WTI Crude Oil Drops From a 5-Month High of $ 43.50 – Economic Growth Concerns!

Posted Thursday, August 6, 2020 by
Arslan Butt • 2 min read

During Thursday’s Asian trading session, the WTI crude oil prices were unable to continue their overnight 5-month high gains, pulling back toward the $ 41.66 level, mainly due to the worries that the economic recovery could be halted, due to the resurgence of the coronavirus. In the meantime, the geopolitical tensions between the world’s two biggest economies also weighed on the risk sentiment and contributed to the oil losses. Meanwhile, the weakness of the broad-based US dollar, triggered by multiple factors, became the key factor that capped further losses in the crude oil prices. Let me remind you; the overnight gains in crude oil were supported by the upbeat API Weekly Crude Oil report, and the sharp declines in the US dollar also resulted in a recovery for crude. At the moment, crude oil is trading at $ 41.80 and consolidating between 41.65 and 42.45.

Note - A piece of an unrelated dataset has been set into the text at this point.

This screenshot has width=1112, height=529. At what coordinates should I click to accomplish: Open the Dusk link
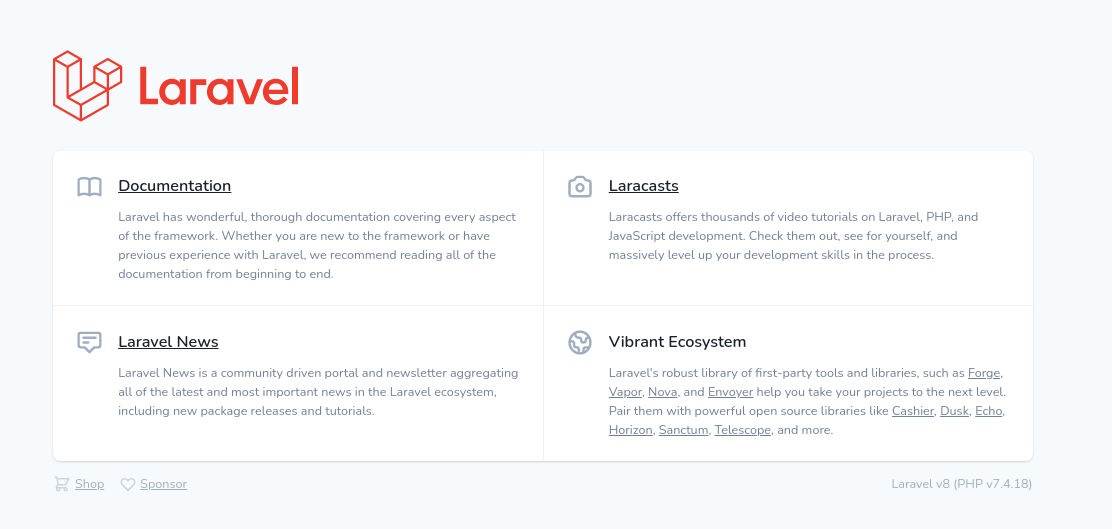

On the US-China front, the rising tensions between the United States and China continued to pick up pace. It is worth recalling that President Trump announced yesterday that TikTok has to find a new buyer within one-month, or it will be banned in the US, in the wake of significant security threats. China’s ambassador to the US recently warned against the US move to send ships to the South China Sea, claiming that this could raise further tensions between the nations and harm the trade deal. On the flip side, the US secretary of state, Mike Pompeo criticized China and advised American citizens to avoid travelling to China. These lingering Sino-US tensions could keep crude oil prices under pressure as we head into the weekend.

Apart from this, the fears of rising numbers of COVID-19 cases in the US, Australia, Japan and some of the notable Asian nations, like India, continue to fuel worries that the economic recovery could be stopped in its tracks. These fears were further boosted by the Federal Reserve’s recent comments that the second wave of the virus was slowing the economic recovery in the world’s biggest economy. World Health Organization (WHO) President, Dr. Tedros Adhanom Ghebreyesus, also added fuel to the fire, stating that the perfect vaccine for the pandemic may never be found, and this also weighed on oil prices.

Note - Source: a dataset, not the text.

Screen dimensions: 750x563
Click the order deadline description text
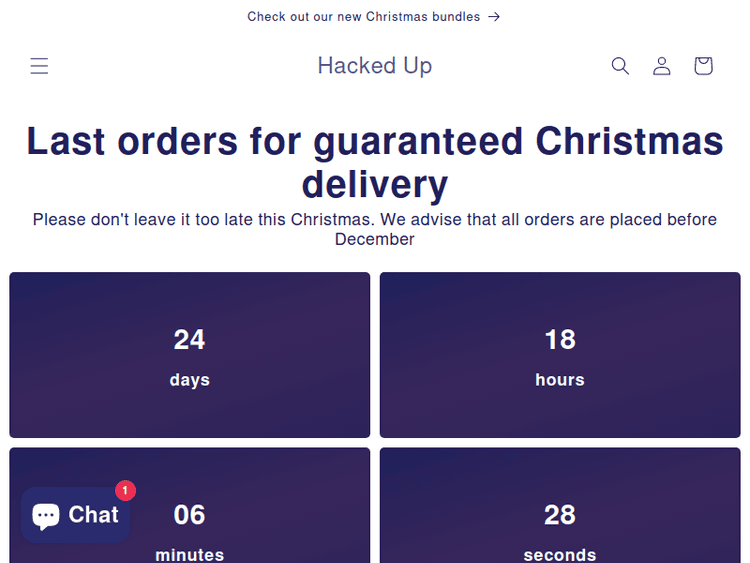click(x=375, y=229)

Due to the coronavirus damages, the ADP report revealed a rise of only 167,000 private-sector jobs in July, while the manufacturing employment is still depressed, as per the ISM report. In the meantime, the broader services sector also seems depressed, and this data adds a further burden to the broad-based US dollar, capping further losses in crude oil.

As a result, the broad-based US dollar failed to halt its losing streak, taking the further offer on the day, as the United States was still facing damages from the coronavirus woes, as is evident from the downbeat US data. However, the losses in the US dollar helped to limit deeper losses in the crude oil price, as it is inversely related to the price of the US dollar. Meanwhile, the US Dollar Index, which tracks the greenback against a basket of other currencies, dropped to 92.823. Looking forward, the market players will keep an eye on the risk catalysts, like the US stimulus headlines and COVID-19, news for fresh direction ahead. Good luck!